The marriage is quickly revealed to be a mistake, as Casaubon does not take her seriously and resents her youth, enthusiasm, and energy. Her requests to assist him merely serve to make it more difficult for him to conceal that his research is years out of date and his work is very lackluster. His research on pagan parallels with Christian theology serves only to entice those who know nothing about the field; those who are familiar with the area of research know that his work is derivative and has been explored thoroughly by earlier researchers.
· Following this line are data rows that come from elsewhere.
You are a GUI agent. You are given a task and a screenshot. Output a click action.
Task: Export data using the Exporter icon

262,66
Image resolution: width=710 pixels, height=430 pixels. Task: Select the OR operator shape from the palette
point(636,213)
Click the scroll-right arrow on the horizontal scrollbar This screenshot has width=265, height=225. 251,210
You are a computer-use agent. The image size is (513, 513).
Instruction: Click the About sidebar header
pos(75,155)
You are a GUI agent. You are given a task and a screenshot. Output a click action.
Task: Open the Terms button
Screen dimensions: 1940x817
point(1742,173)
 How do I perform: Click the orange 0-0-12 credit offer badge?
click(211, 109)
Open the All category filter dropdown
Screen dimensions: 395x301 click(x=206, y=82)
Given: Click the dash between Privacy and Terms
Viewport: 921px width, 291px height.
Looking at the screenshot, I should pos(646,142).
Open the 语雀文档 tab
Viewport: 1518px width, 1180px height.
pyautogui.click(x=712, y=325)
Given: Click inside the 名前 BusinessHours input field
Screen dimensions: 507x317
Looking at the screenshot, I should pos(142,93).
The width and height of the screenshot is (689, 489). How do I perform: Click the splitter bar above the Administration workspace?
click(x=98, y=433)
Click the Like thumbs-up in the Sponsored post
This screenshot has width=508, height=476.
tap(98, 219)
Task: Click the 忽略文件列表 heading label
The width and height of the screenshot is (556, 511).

When her husband shunts her aside during their honeymoon, she finds a kindred spirit in the Reverend's first cousin once removed, Will Ladislaw, and the two become friends. After Casaubon's death, when their mutual attraction might blossom, it is almost renounced because of various complications, including the provision in Casaubon's will that, if Dorothea were to marry Ladislaw, she would be disinherited. Such a provision leads people to wonder if Dorothea and Ladislaw had been engaging in anything improper during Dorothea's marriage, which is a great insult on the part of Casaubon. Eventually, however, they do marry and move to London, but Eliot denies her a straightforwardly happy ending since Dorothea, like Lydgate, fails to reach her potential and sacrifices her dreams to support her husband in his political career.